Dai-Ichi Life Cuts Tepco Stake by More Than Half Over Six Months
Dai-Ichi Life Insurance Co. (8750), Japan’s second-largest life insurer, sold shares in Tokyo Electric Power Co. (9501), following on with an unwinding of its holdings in the utility as the stock price collapsed after the Fukushima nuclear disaster.
Dai-Ichi Life cut its stake in the power company known as Tepco by at least 59 percent to less than 14 million shares in the six months ended Sept. 30, according to Bloomberg calculations using data on Tepco’s website. The Insurer had reduced its stake to 2.22 percent, or 35.6 million shares, from 3.42 percent in the six months ended March 2012.
“We sold Tepco shares after considering various issues with the utility,” Yasufumi Maruyama, a spokesman at Dai-Ichi Life, said by phone. He declined to give details, including whether the insurer still holds Tepco stock. Tepco spokesman Yusuke Kunikage declined to comment.
The insurer booked a 110.4 billion yen ($1.4 billion) charge for losses from securities revaluations, most of it on Tepco, for the quarter ended March last year. The stock has lost 94 percent of its value since the quake and tsunami in March 2011 caused triple meltdowns and radiation release at the utility’s Fukushima nuclear station.

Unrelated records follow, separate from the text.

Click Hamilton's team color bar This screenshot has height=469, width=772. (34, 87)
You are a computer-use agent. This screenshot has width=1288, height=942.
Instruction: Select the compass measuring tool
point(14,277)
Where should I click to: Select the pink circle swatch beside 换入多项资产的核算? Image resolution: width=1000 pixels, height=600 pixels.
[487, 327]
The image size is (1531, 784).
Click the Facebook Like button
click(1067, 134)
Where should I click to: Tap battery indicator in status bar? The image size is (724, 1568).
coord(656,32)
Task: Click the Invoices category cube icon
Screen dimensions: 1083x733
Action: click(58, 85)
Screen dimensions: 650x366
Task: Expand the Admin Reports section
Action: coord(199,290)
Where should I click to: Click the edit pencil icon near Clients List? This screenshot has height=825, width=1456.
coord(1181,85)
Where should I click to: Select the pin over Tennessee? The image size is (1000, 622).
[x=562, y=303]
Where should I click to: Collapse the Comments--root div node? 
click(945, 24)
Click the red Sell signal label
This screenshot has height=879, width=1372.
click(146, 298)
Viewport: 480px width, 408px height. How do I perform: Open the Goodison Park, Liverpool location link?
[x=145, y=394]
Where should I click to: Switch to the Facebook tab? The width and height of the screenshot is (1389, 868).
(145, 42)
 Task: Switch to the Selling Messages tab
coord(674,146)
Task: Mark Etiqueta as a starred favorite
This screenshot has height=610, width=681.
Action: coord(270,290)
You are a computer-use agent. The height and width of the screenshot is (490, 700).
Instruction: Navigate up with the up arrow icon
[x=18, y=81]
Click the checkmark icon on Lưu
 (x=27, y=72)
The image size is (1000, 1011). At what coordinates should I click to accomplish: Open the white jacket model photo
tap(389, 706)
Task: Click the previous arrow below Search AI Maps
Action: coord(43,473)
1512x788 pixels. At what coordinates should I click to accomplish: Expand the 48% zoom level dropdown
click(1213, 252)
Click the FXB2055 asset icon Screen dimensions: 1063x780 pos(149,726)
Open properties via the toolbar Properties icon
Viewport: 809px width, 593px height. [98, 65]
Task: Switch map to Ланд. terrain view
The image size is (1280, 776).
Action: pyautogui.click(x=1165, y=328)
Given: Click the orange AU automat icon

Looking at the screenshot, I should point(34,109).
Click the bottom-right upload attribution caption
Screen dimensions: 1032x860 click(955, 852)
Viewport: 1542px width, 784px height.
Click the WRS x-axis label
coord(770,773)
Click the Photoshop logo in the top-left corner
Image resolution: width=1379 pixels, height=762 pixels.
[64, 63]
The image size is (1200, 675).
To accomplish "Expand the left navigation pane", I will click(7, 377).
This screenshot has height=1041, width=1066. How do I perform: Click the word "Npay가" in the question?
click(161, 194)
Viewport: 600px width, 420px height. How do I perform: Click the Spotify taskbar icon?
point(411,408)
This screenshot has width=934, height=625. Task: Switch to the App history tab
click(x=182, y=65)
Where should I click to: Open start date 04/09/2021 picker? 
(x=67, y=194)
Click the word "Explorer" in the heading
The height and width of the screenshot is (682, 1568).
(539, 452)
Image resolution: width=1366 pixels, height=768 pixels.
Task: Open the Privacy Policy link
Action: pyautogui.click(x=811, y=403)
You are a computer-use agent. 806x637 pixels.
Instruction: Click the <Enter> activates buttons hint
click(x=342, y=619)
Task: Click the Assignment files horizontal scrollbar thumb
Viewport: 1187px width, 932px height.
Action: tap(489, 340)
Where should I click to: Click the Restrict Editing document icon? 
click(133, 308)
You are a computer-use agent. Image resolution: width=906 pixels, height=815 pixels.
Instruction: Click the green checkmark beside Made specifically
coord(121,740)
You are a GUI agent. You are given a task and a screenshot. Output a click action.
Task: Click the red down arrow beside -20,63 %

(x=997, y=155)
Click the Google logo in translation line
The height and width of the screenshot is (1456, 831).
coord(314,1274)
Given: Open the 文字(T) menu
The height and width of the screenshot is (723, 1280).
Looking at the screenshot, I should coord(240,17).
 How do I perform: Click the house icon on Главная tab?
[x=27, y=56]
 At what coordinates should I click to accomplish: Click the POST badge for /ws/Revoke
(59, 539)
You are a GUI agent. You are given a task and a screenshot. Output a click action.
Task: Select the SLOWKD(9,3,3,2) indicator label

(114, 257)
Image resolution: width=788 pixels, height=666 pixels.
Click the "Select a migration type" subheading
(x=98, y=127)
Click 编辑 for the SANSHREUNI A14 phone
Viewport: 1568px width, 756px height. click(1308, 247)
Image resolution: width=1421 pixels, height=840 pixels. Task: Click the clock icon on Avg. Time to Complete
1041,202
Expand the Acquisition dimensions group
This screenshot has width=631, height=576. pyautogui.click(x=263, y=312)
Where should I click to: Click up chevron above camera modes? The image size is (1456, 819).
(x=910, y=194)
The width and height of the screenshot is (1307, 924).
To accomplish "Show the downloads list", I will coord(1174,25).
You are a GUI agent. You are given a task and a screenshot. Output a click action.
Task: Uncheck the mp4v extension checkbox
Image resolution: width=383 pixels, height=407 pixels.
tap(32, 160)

On July 31, the government-backed Nuclear Damage Liability Facilitation Fund took control of the utility in return for 1 trillion yen capital injection to avoid a bankruptcy of Tepco, which supplies electricity to Tokyo, Japan’s biggest metropolitan area.
The state-run fund owned 54.69 percent of Tepco as of September, while the utility’s employees shareholding association had 1.26 percent, making it the second biggest shareholder, according to data on the utility’s website. Sumitomo Mitsui Banking Corp. and Nippon Life Insurance Co. hold 1.01 percent and 0.99 percent respectively, according to the website. Dai-Ichi Life wasn’t on the list.
Tepco reported a net loss of 782 billion yen last fiscal year which followed a 1.25 trillion yen deficit in the year ended March 2011 due to costs from the Fukushima disaster.